In our latest blog to mark UK Disability History Month Equality, Diversity & Inclusion Consultant Adam Perry explores this years theme ‘Disability, Health and Well Being’. Adam reflects on his own lived experiences of wellness as a person living with invisible disabilities. 

Events to mark Disability History Month and explore this years theme further are taking place across King’s and you can find out about these here 

The lead image shows a large red heart on a yellow background. The heart contains the text 'Disability, health and well being'. A large crack runs down the length of the heart, separating the words.

The concept of wellness is interesting and what that means to people seems incredibly variable. When I think of wellness, I think of mental and emotional wellness. Which can be much harder to have agency over, particularly when wellbeing is inextricably linked to culture, attitudes and perceptions.  

This leads me to reflect on my own experiences of wellness, as someone with invisible disabilities.  From my experience, with invisible disabilities it can be incredibly difficult to get people to listen, let alone adapt. It can feel like listening and making adjustments is considered optional/nice to have. Maybe this is because if a condition isn’t visible, people can distance themselves because they aren’t confronted by the impacts?  

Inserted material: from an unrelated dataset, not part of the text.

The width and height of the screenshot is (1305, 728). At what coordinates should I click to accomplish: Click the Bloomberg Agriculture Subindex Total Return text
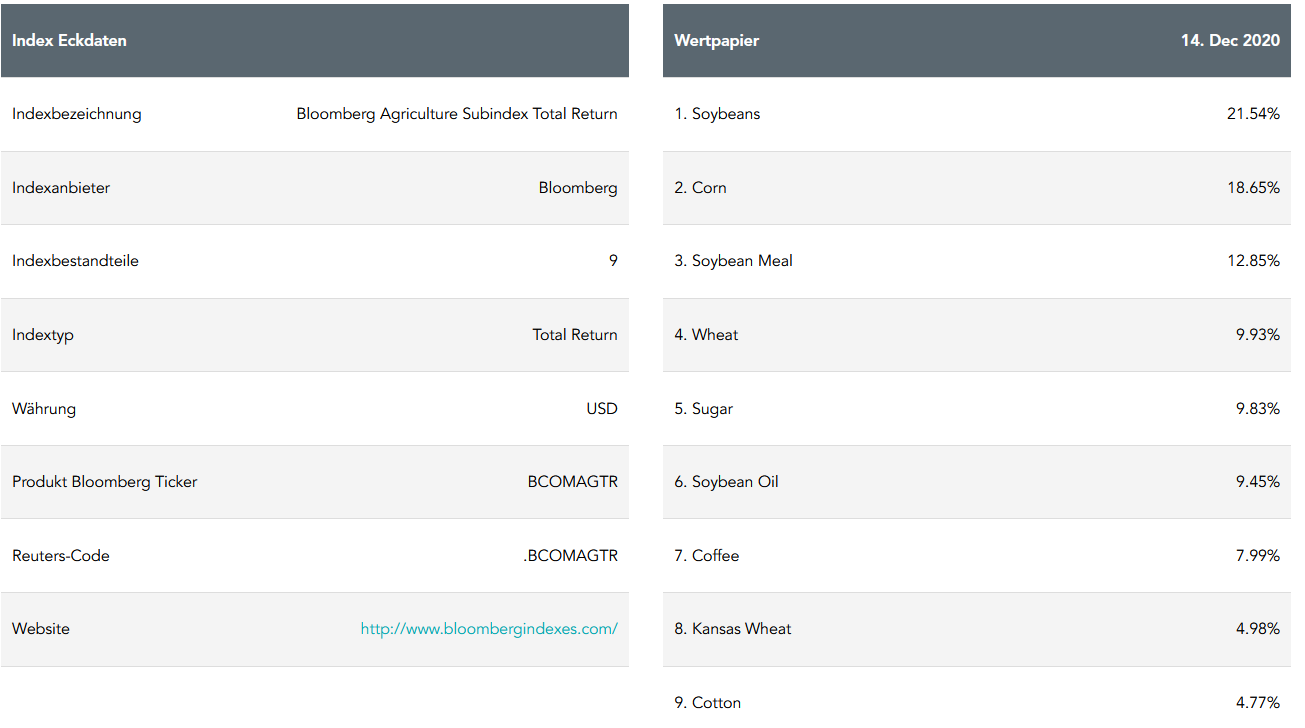pyautogui.click(x=457, y=114)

I have Asperger’s syndrome, a form of Autism. Many people have heard of Autism, but if honest, people likely have limited awareness which is influenced by stereotypes. This is reflected in a YouGov poll commissioned by Autistica, which found that across the UK there is a real lack of understanding surrounding Autism. This means that in practice, people tend to not consider that presentation and experiences of the condition can differ greatly between individuals. I manage my condition well. I have strong relationships, strong interpersonal skills, am deeply empathetic and navigate nuanced and unclear situations regularly. As a result, it can be unclear to people why I may be asking for adjustments because the challenges I face do not impact the other person.  

To truly include a person with Autism, one needs to be open to listening, be prepared to view people holistically and be prepared to make changes to the status quo or preferred ways of doing things. This may mean embracing the fact that the person experiences challenges which are not personally tangible because of one’s own experiences of the world. People can struggle with this, perhaps feeling a little resentful that they need to change their approach, rather than the person with Autism. The irony is, that Autistic people change their approach to fit in, every day. I think the misconception surrounding Autism being a learning disability (which it is not) has a role to play here. It can be easy to view the person as deficient in some way or characterise them as inflexible… which I have certainly experienced. Yet the reality is that looking through the lens of the Social Model of Disability, people are disabled by barriers in society, not their impairments. Autistic people are not asking for people to share the same view of the world, rather, to try to understand their view of the world.  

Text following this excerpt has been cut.